BEGIN MATERIAL FOR THIS EXERCISE

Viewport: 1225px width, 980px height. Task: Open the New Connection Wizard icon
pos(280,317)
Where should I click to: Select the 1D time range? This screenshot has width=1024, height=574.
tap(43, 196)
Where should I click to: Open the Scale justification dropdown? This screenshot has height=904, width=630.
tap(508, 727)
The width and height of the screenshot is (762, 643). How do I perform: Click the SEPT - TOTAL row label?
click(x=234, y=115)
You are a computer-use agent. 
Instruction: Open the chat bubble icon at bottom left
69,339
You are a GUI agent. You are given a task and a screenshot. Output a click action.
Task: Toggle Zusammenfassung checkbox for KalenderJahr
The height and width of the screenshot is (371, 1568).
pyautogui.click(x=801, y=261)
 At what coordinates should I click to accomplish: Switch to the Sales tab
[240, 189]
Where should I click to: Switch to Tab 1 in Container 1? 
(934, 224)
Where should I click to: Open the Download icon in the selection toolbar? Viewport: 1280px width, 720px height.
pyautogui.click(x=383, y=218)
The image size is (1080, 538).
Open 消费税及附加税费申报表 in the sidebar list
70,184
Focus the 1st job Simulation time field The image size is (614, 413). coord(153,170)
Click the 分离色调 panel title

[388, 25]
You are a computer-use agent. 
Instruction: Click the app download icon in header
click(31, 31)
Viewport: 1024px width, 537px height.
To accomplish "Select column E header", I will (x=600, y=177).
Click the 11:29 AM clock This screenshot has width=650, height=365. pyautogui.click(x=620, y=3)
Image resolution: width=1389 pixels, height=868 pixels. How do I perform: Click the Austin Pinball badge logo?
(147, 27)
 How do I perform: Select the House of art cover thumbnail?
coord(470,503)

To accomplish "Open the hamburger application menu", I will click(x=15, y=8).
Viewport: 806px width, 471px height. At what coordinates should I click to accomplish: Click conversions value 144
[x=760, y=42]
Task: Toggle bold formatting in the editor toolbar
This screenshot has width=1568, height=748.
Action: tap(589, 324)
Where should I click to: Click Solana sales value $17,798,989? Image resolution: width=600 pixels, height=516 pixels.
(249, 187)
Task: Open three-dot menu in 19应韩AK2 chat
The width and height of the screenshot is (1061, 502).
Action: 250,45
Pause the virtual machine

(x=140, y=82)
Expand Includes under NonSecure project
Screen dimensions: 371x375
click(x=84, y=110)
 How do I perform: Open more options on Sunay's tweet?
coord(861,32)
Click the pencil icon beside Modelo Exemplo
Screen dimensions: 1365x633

END MATERIAL FOR THIS EXERCISE

EXERCISE PROMPT
For this exercise, copy word for word the line that contains "Screen dimensions: 371x375" and every line after it, ending with the last line of the entries above.

ANSWER SPACE
Screen dimensions: 371x375
click(x=84, y=110)
 How do I perform: Open more options on Sunay's tweet?
coord(861,32)
Click the pencil icon beside Modelo Exemplo
Screen dimensions: 1365x633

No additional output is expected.